What do we do about academic staff and their skills - we must not forget that they will need to be comfortable and confident with the technology. I found an interesting quote this afternoon (unfortunately after the meeting) :
“If a teacher today is not technologically literate and is unwilling to make the effort to learn more it's equivalent to a teacher 30 years ago who didn't know how to read and write.”
We talked about the importance of "New Media Literacy" and who will take on the role of promoting it in the academic community. "Information Literacy" is very clearly being handled by the Library community. Is New Media Literacy part of an IT Department's role? The answer from this morning was a very clear yes.
In terms of how we go forward, we asked whether we want to lead or follow. Our vision says we will be leaders in the sector, so that answers that one!

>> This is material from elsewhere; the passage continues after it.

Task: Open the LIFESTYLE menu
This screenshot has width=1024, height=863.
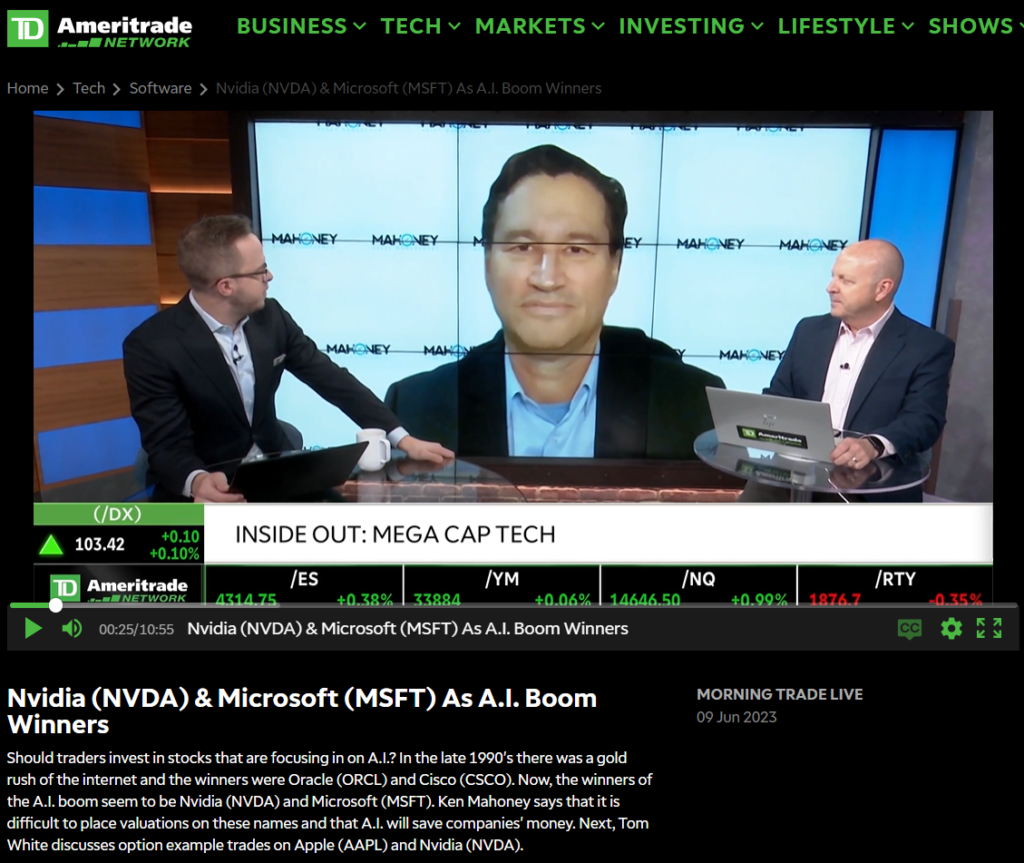Action: point(837,27)
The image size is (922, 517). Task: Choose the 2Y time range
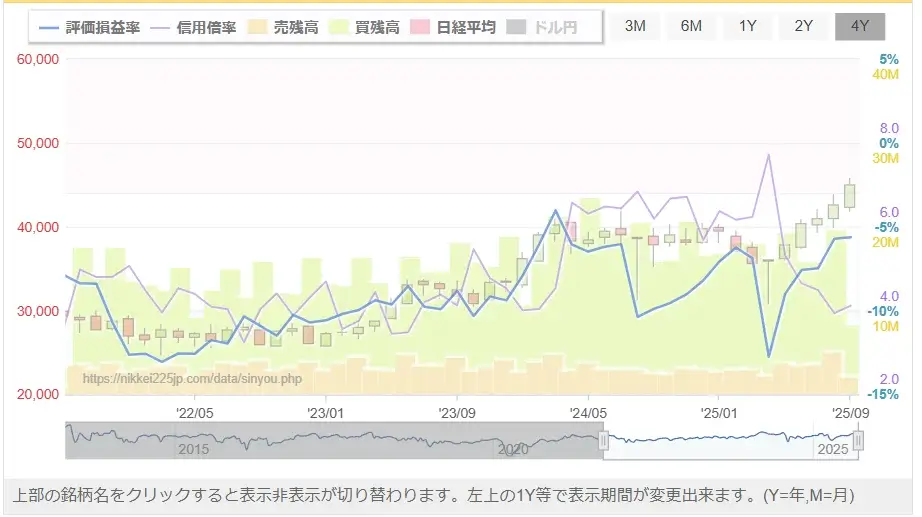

We also talked about avoiding being saddled with white elephants. Things we might continue to run because we've invested so much time and money in them, but they are not fit for purpose because they've already been overtaken by new technologies. This really struck a chord with me - if we decide we need a system for something we set a project group up, write a specification, go out to tender, evaluate the tenders, go on site visits, deliberate, and come up with a preferred solution (or decide to develop something ourselves). We them move into implementation phase, and by the time a system is live it could be 2 years later (or more in some cases). By then the market has changed dramatically, as have the user requirements. In contrast, we will implement a new mail service for students in about 10 weeks by outsourcing to a innovative company.
So lots of stuff to think about and a number actions. One immediate one is to set up a small group of those of us who are already using these technologies to report back to the rest of the department on their benefits and uses - for example to try and answer questions like "What is Twitter all about, I just don't get it?". This group will also be expected to explore new Web 2.0 technologies - to register as developers and become alpha and beta testers of products such as Google Wave.
We're also going to start finding out more about the current generation of 11 to 15 year olds as well as talking to existing students.